_REQUIREMENT_.
Answer the following from the passage on learning from elite basketball players.
(a) What organizations did the work with young high-level players lead to?
(b) For which players did the speaker work events?
(c) To whom does the speaker now show the routines, disciplines, principles, and strategies?
··· TEXT SECTION ···
So I had an opportunity to work with some really high level kids when they were young, you know, as they were kind of climbing that proverbial mountain. And I got to a peak behind the curtain of what it takes to become the best at your craft. And that actually led to some work with Nike basketball and Jordan brand and USA basketball. And I had an opportunity to work events for guys like Kobe Bryant, LeBron James, Stephan Curry, Kyrie Irving. So I got a chance to see guys that were already at the top of that mountain top, and I got to see what it took for them to sustain and continue to level up their excellence in their greatness. So I’ve been able to see both the before and the after picture of what it takes for us to be great at what we do. And, and I now take those routines and disciplines and principles and strategies, and I show folks in the business world and the corporate world, how they can apply those to their lives and their businesses.
··· MATERIAL SHOWN ···
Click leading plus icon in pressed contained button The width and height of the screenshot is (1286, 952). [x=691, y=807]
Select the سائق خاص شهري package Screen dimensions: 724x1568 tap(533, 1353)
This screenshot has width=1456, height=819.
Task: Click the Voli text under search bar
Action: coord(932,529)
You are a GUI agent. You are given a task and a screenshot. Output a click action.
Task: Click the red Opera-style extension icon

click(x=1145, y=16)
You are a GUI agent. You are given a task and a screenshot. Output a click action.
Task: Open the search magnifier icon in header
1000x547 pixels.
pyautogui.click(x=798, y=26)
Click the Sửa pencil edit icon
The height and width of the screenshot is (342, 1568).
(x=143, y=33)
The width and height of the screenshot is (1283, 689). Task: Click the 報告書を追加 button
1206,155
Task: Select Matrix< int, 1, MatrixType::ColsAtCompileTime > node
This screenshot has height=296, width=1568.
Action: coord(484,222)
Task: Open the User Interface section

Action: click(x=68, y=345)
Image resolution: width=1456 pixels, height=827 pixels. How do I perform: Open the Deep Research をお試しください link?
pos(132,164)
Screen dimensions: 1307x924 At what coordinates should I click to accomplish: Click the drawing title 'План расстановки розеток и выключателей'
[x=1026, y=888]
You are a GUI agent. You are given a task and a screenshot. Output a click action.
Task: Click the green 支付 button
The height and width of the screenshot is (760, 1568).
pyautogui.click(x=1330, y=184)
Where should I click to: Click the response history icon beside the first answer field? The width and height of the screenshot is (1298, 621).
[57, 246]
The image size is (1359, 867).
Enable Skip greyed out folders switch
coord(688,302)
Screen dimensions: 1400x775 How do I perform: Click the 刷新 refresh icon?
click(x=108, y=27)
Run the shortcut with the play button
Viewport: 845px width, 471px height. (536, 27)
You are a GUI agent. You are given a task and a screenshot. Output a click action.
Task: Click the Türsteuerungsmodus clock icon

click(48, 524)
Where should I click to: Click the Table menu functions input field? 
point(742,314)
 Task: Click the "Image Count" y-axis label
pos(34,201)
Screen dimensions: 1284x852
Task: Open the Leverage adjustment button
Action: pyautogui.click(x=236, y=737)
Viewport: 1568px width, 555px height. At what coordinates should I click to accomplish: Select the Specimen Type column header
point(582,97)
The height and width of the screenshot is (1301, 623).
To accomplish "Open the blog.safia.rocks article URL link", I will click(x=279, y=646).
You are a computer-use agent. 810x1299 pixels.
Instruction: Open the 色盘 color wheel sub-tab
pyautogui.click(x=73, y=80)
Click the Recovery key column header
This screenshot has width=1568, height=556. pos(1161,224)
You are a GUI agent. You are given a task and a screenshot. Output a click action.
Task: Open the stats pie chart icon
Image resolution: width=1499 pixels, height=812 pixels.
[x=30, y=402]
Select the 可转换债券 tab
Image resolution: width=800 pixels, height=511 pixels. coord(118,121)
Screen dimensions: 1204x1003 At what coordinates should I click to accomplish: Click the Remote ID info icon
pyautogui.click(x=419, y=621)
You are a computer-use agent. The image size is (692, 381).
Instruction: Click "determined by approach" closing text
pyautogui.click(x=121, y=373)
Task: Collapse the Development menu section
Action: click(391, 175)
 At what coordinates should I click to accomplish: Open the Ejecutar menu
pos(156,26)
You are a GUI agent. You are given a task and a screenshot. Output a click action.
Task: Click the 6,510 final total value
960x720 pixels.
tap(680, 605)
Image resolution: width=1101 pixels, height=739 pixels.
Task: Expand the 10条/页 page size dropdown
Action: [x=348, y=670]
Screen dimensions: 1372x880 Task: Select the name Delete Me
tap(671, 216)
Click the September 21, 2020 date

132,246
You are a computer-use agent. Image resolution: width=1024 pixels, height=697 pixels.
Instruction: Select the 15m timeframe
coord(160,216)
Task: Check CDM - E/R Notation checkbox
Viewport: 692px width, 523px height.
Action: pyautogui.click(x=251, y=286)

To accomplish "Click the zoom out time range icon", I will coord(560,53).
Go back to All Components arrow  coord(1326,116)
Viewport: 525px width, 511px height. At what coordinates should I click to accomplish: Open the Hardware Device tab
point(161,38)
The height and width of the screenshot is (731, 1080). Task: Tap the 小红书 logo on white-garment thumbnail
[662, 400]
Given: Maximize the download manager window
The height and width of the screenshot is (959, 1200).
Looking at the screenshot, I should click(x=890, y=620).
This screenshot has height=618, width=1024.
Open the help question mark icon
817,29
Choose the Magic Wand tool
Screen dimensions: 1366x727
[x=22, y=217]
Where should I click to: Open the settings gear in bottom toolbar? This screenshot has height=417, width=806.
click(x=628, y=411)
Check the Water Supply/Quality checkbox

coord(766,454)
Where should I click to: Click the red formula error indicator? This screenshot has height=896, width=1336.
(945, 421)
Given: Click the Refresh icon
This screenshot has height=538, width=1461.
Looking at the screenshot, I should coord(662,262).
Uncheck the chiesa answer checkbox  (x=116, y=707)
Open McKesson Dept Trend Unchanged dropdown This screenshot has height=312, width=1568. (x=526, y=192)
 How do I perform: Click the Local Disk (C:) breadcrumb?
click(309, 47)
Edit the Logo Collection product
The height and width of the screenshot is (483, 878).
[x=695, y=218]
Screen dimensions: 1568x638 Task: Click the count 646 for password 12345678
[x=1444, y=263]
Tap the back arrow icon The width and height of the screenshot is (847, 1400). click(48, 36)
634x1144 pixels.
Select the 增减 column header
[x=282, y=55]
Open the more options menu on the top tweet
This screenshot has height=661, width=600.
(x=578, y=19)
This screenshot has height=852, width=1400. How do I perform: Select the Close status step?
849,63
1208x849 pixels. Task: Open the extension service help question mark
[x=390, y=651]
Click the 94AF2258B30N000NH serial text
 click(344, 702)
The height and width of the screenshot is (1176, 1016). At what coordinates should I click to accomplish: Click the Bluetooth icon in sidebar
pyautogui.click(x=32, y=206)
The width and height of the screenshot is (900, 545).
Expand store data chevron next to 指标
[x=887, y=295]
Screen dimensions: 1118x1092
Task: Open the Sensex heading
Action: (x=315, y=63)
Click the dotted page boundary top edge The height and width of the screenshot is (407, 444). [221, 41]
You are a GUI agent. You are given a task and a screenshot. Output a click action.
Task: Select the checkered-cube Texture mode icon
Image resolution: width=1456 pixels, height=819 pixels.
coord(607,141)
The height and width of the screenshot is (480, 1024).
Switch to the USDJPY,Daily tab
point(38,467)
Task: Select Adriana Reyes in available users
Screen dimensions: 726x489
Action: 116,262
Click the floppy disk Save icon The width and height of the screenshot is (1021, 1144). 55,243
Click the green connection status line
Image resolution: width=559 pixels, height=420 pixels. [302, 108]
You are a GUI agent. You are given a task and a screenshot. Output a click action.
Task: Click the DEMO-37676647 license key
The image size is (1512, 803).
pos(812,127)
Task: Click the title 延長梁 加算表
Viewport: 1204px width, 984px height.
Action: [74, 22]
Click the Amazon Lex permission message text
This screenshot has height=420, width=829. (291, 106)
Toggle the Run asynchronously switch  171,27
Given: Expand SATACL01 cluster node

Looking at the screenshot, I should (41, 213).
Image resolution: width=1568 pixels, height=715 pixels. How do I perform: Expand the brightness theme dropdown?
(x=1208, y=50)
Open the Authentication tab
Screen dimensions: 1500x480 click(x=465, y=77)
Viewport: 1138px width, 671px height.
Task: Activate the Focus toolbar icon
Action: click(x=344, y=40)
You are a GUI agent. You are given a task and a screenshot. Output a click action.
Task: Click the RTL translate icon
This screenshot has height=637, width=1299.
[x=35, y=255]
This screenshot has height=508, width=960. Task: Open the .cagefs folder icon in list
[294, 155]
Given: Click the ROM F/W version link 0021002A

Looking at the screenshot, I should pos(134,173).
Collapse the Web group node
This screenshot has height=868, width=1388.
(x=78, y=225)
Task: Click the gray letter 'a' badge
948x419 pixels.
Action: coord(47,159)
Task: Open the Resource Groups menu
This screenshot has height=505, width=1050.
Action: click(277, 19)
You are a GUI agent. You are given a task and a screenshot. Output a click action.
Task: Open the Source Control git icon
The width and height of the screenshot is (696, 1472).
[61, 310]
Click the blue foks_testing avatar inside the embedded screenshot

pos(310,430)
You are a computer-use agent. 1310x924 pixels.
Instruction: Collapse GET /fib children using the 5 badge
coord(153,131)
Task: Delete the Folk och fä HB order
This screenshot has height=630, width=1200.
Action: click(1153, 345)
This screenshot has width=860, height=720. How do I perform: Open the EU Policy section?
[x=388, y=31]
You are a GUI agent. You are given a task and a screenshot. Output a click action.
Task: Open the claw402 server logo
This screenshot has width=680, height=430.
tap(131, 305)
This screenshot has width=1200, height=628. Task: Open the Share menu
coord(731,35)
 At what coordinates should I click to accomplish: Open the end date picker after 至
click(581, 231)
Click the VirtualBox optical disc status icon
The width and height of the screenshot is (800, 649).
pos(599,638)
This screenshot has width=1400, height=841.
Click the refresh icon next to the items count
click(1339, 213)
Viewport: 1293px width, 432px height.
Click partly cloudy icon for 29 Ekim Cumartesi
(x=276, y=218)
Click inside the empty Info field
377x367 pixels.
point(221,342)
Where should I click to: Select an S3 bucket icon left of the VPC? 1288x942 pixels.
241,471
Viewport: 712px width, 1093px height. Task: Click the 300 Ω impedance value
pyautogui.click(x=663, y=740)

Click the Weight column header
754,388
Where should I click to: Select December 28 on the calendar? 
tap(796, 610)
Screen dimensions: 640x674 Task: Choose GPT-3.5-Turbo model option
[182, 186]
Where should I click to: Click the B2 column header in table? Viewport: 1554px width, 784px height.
···
_SOLUTION FOR THIS PROBLEM_.
(a) Nike basketball, Jordan brand, and USA basketball.
(b) Kobe Bryant, LeBron James, Stephan Curry, and Kyrie Irving.
(c) Folks in the business world and the corporate world.